Il cervello continua a funzionare dopo la morte: lo studio Usa
Il team dell’università americana, coordinato dal dottor Sam Parnia, ha basato la sua ricerca analizzando quello che accade al cervello quando il soggetto è vittima di un arresto cardiaco. Secondo quanto riferito dal dottor Parnia a LiveScience e ripreso dal quotidiano britannico Mirror, quando il cuore si ferma, decretando la morte fisica del corpo umano, le cellule della corteccia cerebrale, riconosciuta come la parte “pensante” del cervello, rallentano la loro attività in modo progressivo, rimanendo quindi funzionanti ancora per un breve periodo di tempo.

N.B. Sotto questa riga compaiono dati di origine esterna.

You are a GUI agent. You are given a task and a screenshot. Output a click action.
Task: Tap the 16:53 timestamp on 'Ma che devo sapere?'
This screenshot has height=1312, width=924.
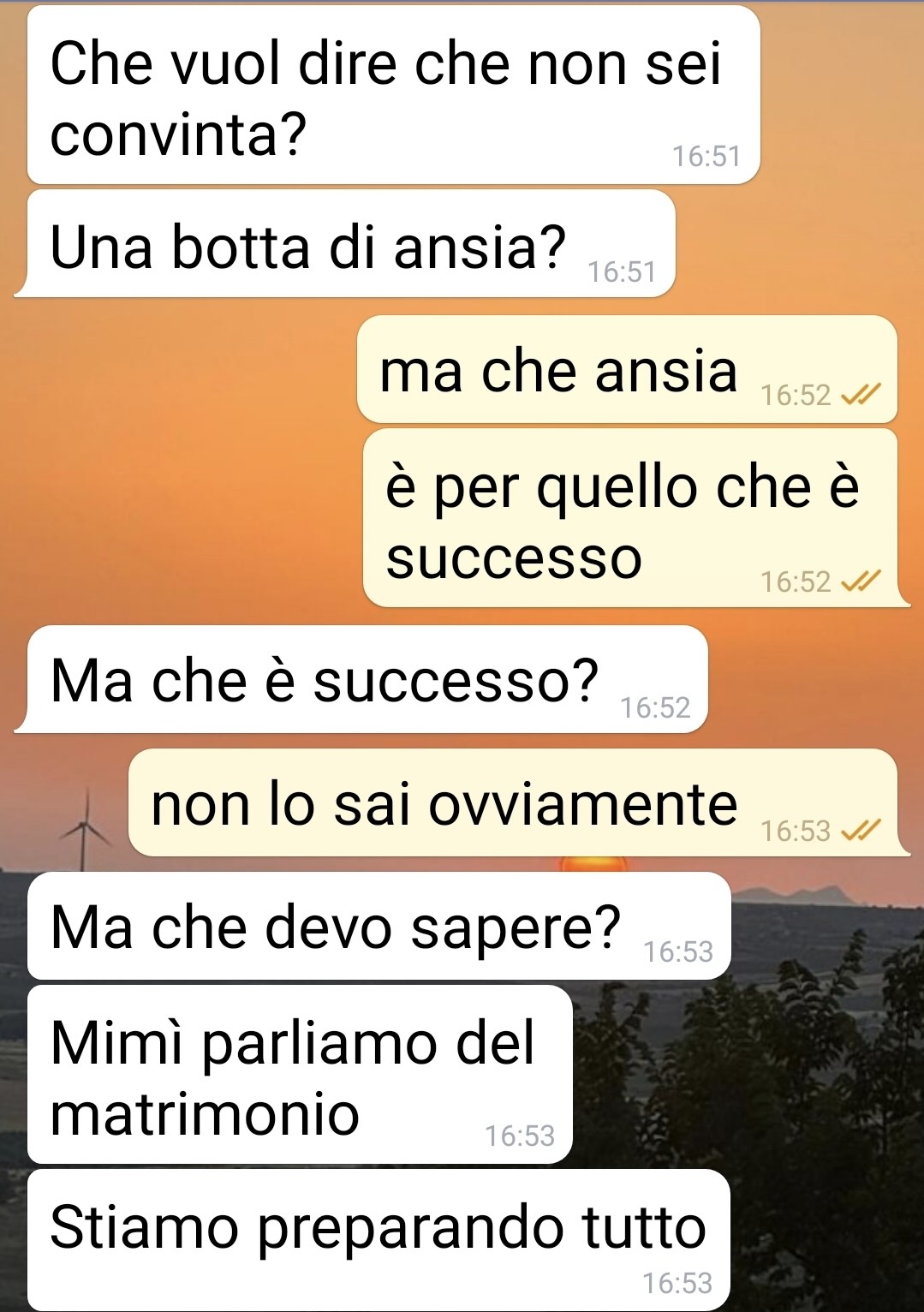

In pratica, spiega il dottor Parnia, è come se si rimanesse “intrappolati” nel nostro corpo privo di vita per un tempo indefinito, durante il quale si potrebbe anche essere in grado di sentire i medici che dichiarano la nostra morte.
Conclusioni, queste, che si basano sui racconti fatti da persone che sono sopravvissute ad un arresto cardiaco e che, dopo essersi riprese, sono state in grado di descrivere quello che accadeva intorno a loro mentre i battiti del loro cuore si erano fermati.
La ricerca della Stony Brook University School of Medicine di New York
Le conclusioni sul funzionamento del cervello dopo la morte sono, comunque, un aspetto secondario della ricerca della Stony Brook University School of Medicine di New York. Questa, infatti, aveva come scopo principale quello mettere a punto più efficaci tecniche di rianimazione con l'intento di prevenire le possibili lesioni alle quali può essere esposto il cervello di un paziente colpito da un arresto cardiaco.
Non abbiamo, ovviamente, la possibilità di verificare il fatto che dopo la morte il soggetto sia in grado di rendersi conto di quanto stia accadendo, anche se le conclusioni alle quali sono giunte i ricercatori americani sembrano andare proprio in questa direzione.